▶ _Work to complete_: Please report every line of the listing below that has the word "computer" in it.

▶ _Data supplied_:
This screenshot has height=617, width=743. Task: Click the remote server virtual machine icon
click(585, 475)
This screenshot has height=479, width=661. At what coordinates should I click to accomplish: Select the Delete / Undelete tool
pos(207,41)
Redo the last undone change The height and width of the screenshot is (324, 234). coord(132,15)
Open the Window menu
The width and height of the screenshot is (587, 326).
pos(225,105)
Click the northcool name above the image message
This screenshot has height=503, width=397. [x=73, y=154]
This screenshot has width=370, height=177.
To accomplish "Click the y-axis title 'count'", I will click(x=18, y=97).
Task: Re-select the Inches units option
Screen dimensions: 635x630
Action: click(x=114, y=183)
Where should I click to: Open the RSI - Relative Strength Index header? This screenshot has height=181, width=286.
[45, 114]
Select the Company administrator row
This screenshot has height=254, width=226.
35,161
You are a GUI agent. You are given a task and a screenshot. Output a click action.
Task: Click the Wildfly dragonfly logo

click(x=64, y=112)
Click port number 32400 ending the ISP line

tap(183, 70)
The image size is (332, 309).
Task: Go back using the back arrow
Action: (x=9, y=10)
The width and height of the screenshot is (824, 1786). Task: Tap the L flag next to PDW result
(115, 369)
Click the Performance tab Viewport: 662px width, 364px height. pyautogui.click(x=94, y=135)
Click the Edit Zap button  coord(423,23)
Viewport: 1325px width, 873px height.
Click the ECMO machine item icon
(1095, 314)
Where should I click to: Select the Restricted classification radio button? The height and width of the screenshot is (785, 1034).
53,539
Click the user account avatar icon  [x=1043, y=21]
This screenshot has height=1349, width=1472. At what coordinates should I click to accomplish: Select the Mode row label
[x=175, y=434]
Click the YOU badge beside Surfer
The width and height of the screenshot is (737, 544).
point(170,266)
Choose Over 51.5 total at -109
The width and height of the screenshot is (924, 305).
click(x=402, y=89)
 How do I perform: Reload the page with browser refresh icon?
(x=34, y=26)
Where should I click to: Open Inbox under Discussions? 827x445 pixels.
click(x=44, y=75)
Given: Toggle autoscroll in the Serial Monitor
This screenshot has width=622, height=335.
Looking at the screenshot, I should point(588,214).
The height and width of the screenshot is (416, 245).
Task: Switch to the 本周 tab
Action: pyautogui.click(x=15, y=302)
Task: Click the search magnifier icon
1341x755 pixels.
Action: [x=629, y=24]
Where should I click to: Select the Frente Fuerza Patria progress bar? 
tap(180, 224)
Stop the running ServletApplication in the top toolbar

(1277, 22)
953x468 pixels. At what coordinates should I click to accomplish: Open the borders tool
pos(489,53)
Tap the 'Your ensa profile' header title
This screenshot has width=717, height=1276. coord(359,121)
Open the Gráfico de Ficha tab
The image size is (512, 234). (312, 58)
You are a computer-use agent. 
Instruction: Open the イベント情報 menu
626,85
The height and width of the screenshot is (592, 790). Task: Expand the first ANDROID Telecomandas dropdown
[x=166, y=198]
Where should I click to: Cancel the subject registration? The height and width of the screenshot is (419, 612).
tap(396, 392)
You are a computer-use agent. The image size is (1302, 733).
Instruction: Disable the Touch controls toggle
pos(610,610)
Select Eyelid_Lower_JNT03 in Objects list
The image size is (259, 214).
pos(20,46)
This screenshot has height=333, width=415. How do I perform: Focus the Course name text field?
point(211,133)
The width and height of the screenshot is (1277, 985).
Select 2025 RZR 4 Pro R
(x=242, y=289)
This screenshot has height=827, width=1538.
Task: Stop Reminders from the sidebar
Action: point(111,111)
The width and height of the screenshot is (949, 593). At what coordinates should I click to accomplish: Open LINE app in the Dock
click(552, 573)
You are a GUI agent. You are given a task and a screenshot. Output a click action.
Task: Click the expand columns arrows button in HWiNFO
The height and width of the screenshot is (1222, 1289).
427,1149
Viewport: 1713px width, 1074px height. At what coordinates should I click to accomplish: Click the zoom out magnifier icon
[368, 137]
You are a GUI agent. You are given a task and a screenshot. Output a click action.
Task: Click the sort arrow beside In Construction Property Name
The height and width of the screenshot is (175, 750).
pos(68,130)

▶ _Task output_:
You are a computer-use agent. 
You are a computer-use agent. The image size is (1302, 733).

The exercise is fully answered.